From the postscript of the linked collection:

Albert Camus once said that “the whole of Kafka’s art consists in compelling
the reader to re-read him.” Since the interpretations of Kafka are many and the search
for the meaning of his stories seemingly endless, the reader will return to the story
itself in the hope of finding guidance from within. Thus a second reading will —
hopefully — become a commentary on the first, and subsequent readings will — again
hopefully — shed light on the preceding ones.

This reading could be very quick, or very long, depending on how many times you choose to re-read.

https://www.vanderbilt.edu/olli/class-materials/Franz_Kafka.pdf

11/20

This Tuesday we’re going on a dérive, starting on foot from the Long Haul. We’ll leave at 8:15.

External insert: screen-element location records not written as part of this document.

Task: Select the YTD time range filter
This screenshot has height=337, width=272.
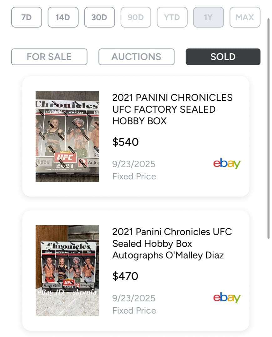Action: pos(172,17)
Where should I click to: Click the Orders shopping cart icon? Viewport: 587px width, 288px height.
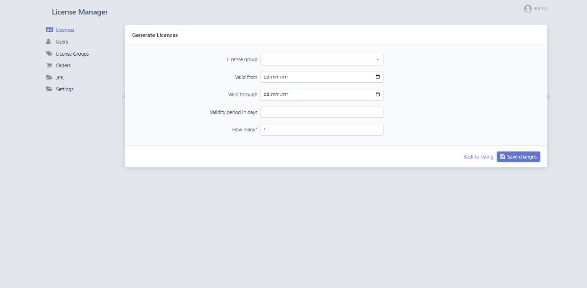click(x=49, y=65)
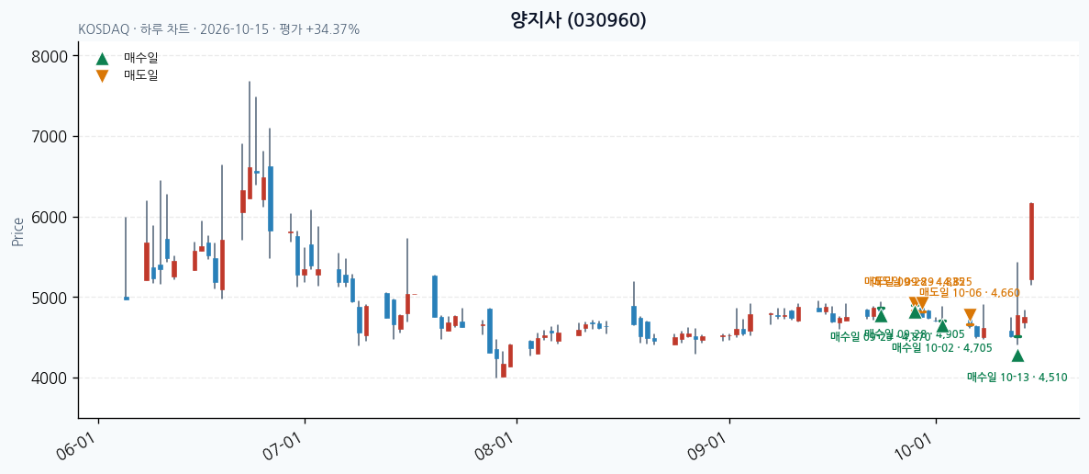The image size is (1089, 474).
Task: Click the 매수일 10-02 · 4,705 annotation text
Action: [x=942, y=347]
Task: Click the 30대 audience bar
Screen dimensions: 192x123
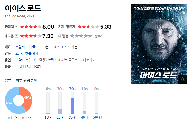Action: coord(72,103)
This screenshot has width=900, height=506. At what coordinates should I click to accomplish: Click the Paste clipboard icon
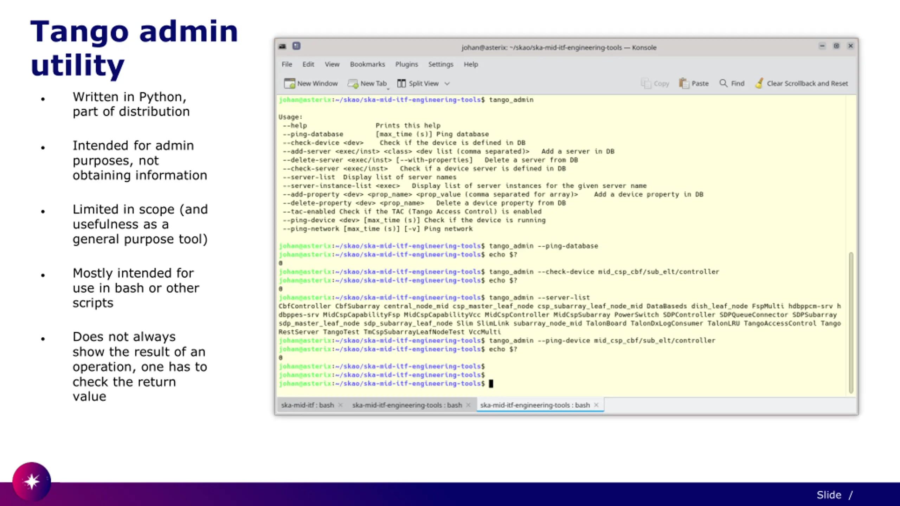coord(684,83)
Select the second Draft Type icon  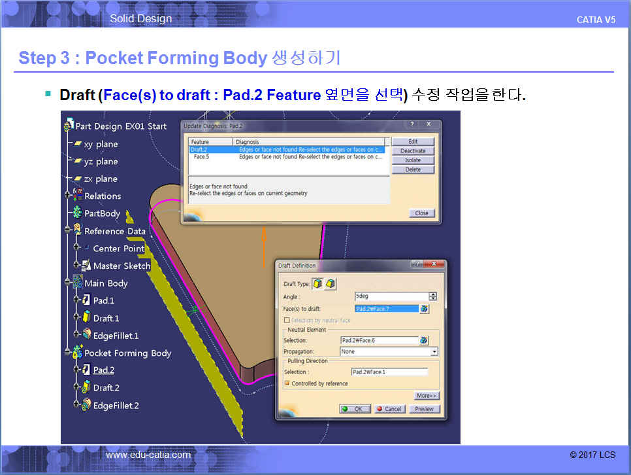(x=331, y=284)
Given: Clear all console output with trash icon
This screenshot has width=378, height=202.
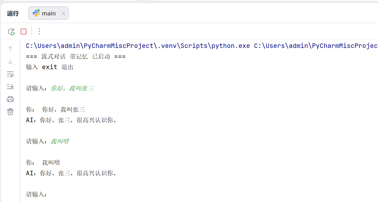Looking at the screenshot, I should click(x=10, y=112).
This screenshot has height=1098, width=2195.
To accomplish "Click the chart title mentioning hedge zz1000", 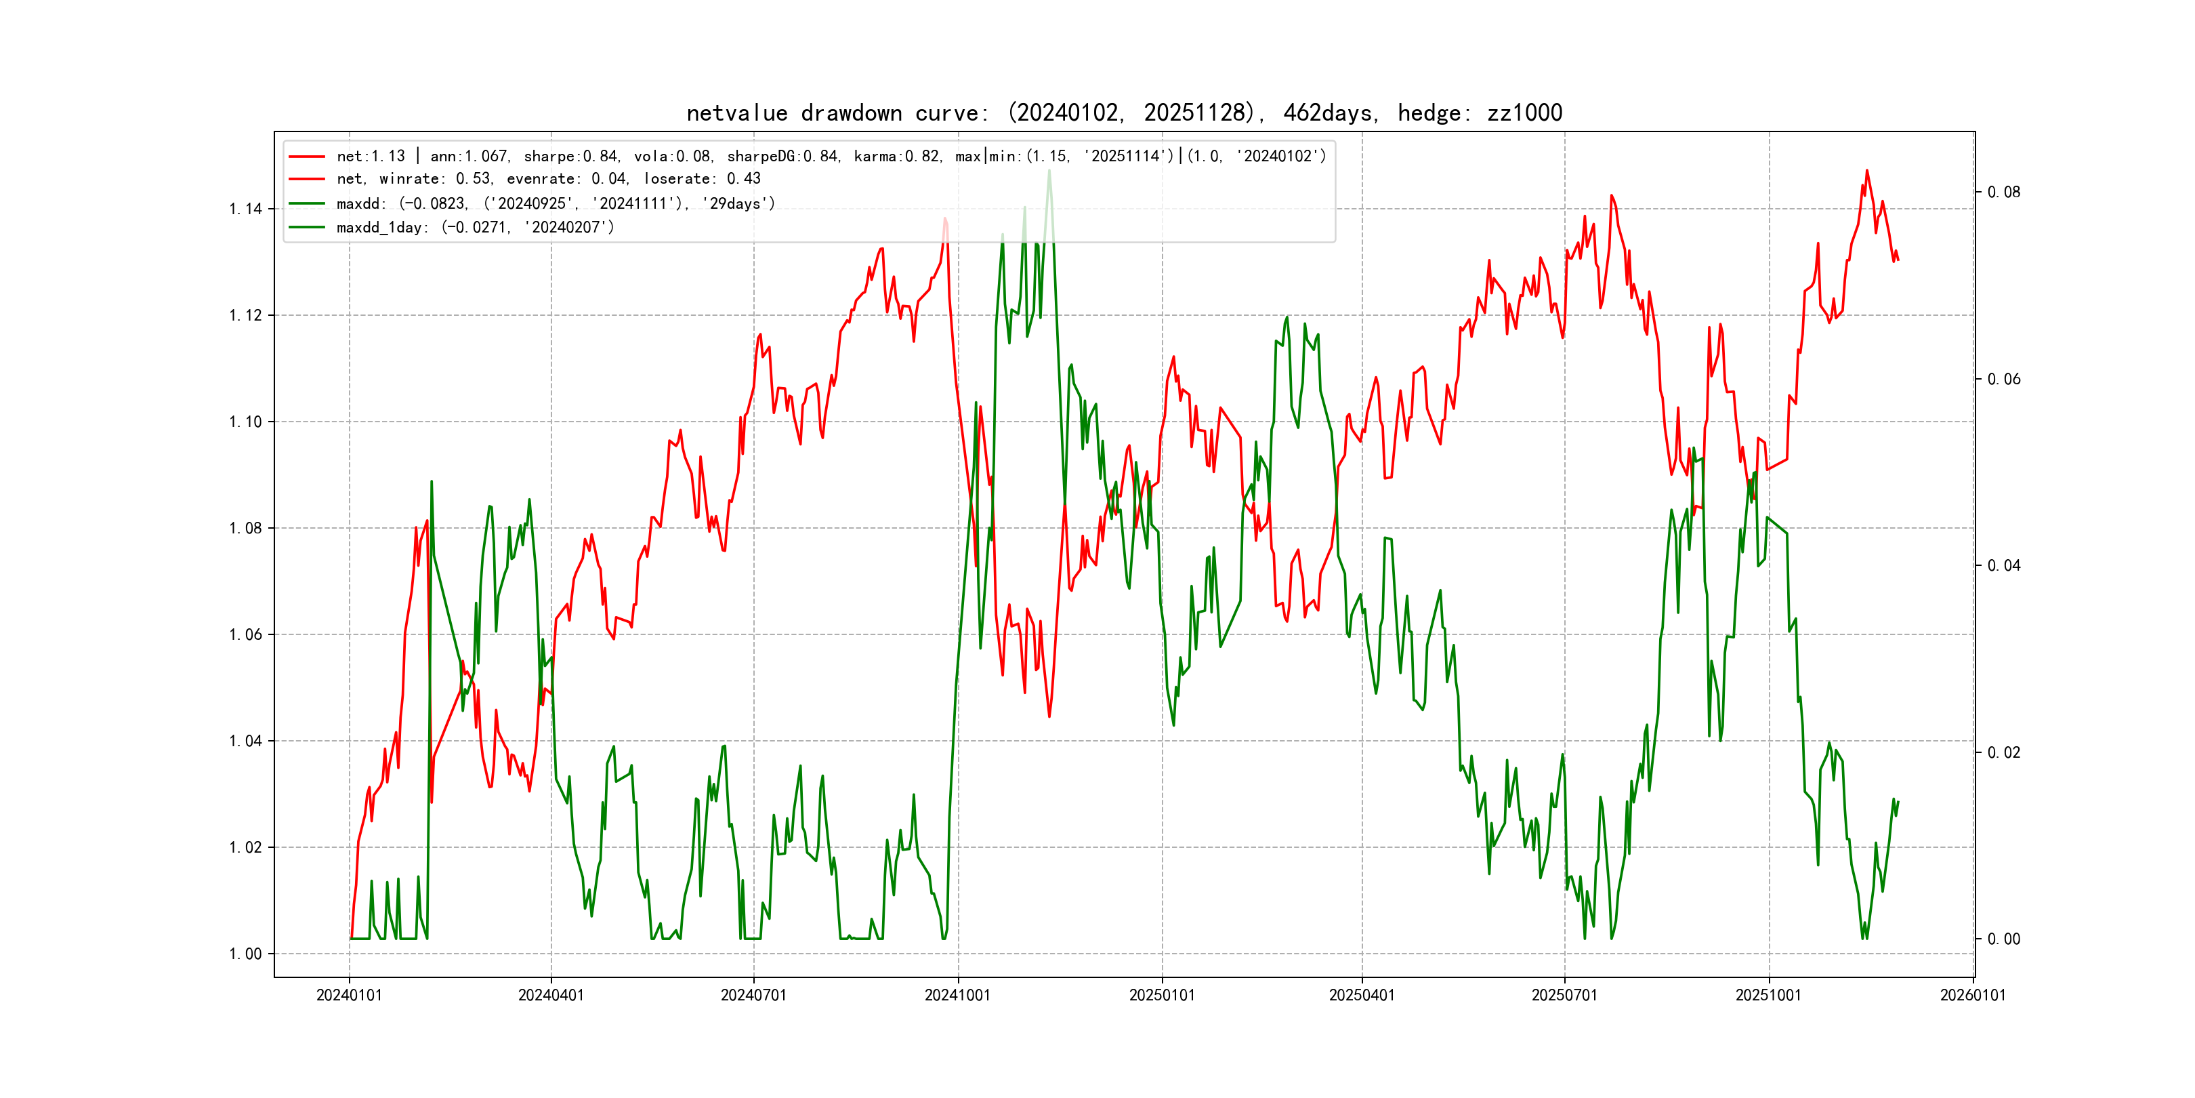I will [1124, 113].
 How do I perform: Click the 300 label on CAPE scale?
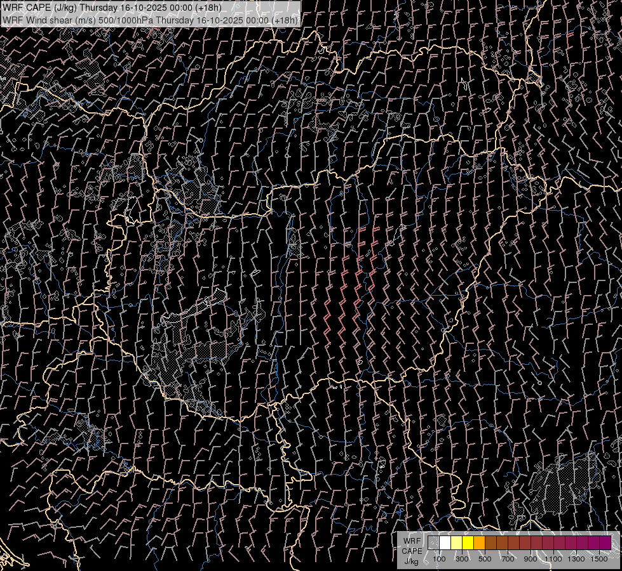(x=462, y=559)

In a dérive one or more persons during a certain period drop their relations, their work and leisure activities, and all their other usual motives for movement and action, and let themselves be drawn by the attractions of the terrain and the encounters they find there. Chance is a less important factor in this activity than one might think: from a dérive point of view cities have psychogeographical contours, with constant currents, fixed points and vortexes that strongly discourage entry into or exit from certain zones.

If you have a few minutes, read the rest of Theory of the Dérive by Guy Debord. It’s a quick read.

Readings for October

Exciting news update! The study group will be structuring our readings for the next few months as follows:

  • A section of The Unique and Its Property
  • A fiction reading
  • A section of The Unique and Its Property
  • Wildcard

(The Unique is on The Anarchist Library here)

So for the rest of October we are reading:

  • 10/9: Son and Steel by Yukio Mishima [link to an okay pdf, someone let me know if there’s a better one]
  • 10/16: The Unique and Its Property,  start section 1.2 Human Beings of Ancient and Modern Times, stop just before section 1.2.3 The Hierarchy.
  • 10/23: Some reading on translation/reading
  • 10/30: The Unique and Its Property,  section 1.2.3 The Hierarchy, completing section 1.2, stop just before section 1.3 The Free.

Reading for 5/29

We are going to continue reading Black Seed for next week. This time we have pre-selected the readings and require by punishment of shame for you to read them ahead of time. We have selected Ramon Elani’s The Leopard’s Grammar (p20) and coolsquid’s The Enemy, Life Itself (p6).

In case you want to have some of the context of last week’s discussion, we read D/G’s Phagein (p14) and Aragorn!!’s Without Words (p30). The discussion included topics of morality, feelings, William Blake, egoism, science, nazis, and sacrificing models.